[Aim of the exercise]: List every sign of Sophia's breathing trouble that the hospital post reports.
======== Given text
“you had to ask for a private room!”

Well, it has been yet another eventful day here at the hospital, overnight Sophia’s saturation levels dropped to a critical level so as you can see  above she has the nasal cannula back on her face.  They came by for rounds while she was eating and her breathing was extremely laboured and she was making a snorting noise she’d never made before.  They were very concerned about her sudden need for oxygen, so thought either she had fluid on her lungs again (more diuretics) or she had some sort of infection.  They leaned toward the infection because of how quickly the episode came on.  We became subject to isolation rules and were immediately moved to a private room.  Anytime someone comes into the room they now wear what John has come to call “haz-mat gear” (yellow paper masks and paper gowns).  

 

They stopped all feeds (except meds) and ordered IV fluids.  They also changed her over to hi-flow oxygen, which creates some more pressure in the hopes of clearing her lungs out.  They drew some more blood to check on her CO2 levels and to see if she had a bacterial infection, but one of the samples clotted so they needed more.  A second phlebotomist was sent in to do that draw and collect the blood gases again (to check CO2).  Although I explained that she has very small veins and almost everyone has trouble–he insisted that he almost always could do it and didn’t seem concerned.  Well, after trying the failed IV site on one foot and trying the second foot without succeeding he gave up, so the docs settled for a heel prick for now.  It is so awful to watch her getting pricked over and over again while madly sucking Sweet-Ease off my finger.  Somehow I survived with my queasy stomach and aversion to blood, but I did warn at least one of them beforehand that I might faint.
================
======== Data extract
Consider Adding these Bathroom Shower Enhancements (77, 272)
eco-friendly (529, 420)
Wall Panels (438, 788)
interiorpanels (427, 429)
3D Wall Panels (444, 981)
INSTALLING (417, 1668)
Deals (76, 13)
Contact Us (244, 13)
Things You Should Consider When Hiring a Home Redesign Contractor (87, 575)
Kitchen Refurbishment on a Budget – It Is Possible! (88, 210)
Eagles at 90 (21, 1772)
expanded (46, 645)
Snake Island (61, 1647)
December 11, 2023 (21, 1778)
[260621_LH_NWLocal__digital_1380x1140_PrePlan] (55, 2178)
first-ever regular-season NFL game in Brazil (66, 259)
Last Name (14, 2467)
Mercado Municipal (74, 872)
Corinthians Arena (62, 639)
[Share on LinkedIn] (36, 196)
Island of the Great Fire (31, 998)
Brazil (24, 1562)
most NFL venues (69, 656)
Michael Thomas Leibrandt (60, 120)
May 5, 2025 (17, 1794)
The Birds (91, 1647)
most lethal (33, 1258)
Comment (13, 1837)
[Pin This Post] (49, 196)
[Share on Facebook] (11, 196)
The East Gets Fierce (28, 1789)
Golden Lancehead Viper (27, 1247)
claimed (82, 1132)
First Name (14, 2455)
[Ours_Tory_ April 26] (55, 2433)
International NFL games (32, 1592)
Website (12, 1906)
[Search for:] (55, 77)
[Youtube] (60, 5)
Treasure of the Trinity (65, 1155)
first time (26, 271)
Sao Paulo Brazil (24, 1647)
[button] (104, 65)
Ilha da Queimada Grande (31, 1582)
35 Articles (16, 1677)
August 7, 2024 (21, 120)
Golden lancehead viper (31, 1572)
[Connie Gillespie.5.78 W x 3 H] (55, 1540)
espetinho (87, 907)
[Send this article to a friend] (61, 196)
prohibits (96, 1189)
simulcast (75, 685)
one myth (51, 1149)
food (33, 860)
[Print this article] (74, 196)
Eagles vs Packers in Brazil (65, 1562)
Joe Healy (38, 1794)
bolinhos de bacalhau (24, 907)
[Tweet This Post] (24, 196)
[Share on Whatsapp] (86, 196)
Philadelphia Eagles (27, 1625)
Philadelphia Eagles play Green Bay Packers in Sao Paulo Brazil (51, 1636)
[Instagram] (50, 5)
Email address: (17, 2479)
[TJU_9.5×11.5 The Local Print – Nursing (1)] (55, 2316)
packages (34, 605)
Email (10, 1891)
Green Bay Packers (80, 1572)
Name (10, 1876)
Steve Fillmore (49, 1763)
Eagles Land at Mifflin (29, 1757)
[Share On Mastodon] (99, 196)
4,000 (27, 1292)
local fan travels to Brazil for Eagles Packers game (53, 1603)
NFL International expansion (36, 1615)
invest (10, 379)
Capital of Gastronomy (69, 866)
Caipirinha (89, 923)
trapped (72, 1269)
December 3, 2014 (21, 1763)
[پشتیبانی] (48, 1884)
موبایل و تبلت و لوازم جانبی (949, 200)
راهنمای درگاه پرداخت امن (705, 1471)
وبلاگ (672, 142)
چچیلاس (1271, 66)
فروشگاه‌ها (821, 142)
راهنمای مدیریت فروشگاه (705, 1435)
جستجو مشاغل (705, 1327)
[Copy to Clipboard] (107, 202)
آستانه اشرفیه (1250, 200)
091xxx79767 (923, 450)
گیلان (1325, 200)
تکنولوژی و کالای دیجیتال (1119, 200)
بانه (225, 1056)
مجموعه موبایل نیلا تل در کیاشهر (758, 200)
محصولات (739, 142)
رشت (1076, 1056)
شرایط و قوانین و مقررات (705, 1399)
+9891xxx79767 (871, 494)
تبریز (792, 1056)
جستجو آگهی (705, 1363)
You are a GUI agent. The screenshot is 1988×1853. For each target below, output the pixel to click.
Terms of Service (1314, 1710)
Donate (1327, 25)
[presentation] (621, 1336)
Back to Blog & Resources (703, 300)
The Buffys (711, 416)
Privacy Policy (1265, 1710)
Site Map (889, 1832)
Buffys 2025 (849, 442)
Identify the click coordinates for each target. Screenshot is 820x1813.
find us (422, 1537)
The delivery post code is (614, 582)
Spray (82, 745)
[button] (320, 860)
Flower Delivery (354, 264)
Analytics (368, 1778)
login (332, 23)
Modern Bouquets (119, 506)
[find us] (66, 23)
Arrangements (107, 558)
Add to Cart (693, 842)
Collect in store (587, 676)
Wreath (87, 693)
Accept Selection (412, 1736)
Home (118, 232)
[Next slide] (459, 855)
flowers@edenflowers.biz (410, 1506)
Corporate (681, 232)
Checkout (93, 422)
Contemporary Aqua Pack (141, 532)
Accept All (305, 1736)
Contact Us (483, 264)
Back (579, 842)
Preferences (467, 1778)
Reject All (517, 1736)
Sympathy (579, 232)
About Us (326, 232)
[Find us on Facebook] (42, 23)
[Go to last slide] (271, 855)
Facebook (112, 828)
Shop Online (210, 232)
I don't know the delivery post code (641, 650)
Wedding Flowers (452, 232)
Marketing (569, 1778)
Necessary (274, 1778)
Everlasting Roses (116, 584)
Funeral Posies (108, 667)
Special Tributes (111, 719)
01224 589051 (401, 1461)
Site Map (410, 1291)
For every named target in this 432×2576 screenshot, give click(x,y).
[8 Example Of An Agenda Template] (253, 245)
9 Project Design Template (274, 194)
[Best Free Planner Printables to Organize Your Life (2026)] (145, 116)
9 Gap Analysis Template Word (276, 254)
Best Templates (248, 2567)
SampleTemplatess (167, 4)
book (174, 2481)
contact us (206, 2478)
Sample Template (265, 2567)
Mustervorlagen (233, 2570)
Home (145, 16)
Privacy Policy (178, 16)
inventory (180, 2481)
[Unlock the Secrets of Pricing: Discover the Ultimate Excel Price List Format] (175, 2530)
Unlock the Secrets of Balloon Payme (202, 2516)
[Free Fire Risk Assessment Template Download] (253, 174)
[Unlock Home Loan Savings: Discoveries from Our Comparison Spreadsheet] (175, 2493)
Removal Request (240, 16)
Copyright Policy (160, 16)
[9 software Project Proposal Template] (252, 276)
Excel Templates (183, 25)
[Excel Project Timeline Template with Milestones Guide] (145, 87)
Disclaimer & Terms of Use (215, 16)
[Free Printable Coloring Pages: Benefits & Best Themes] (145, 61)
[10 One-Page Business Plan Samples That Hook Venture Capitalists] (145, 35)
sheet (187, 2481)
================
[Output for this exercise]:
- Her saturation levels dropped to a critical level overnight.
- Her breathing was extremely labored while she was eating.
- She was making a snorting noise she had never made before.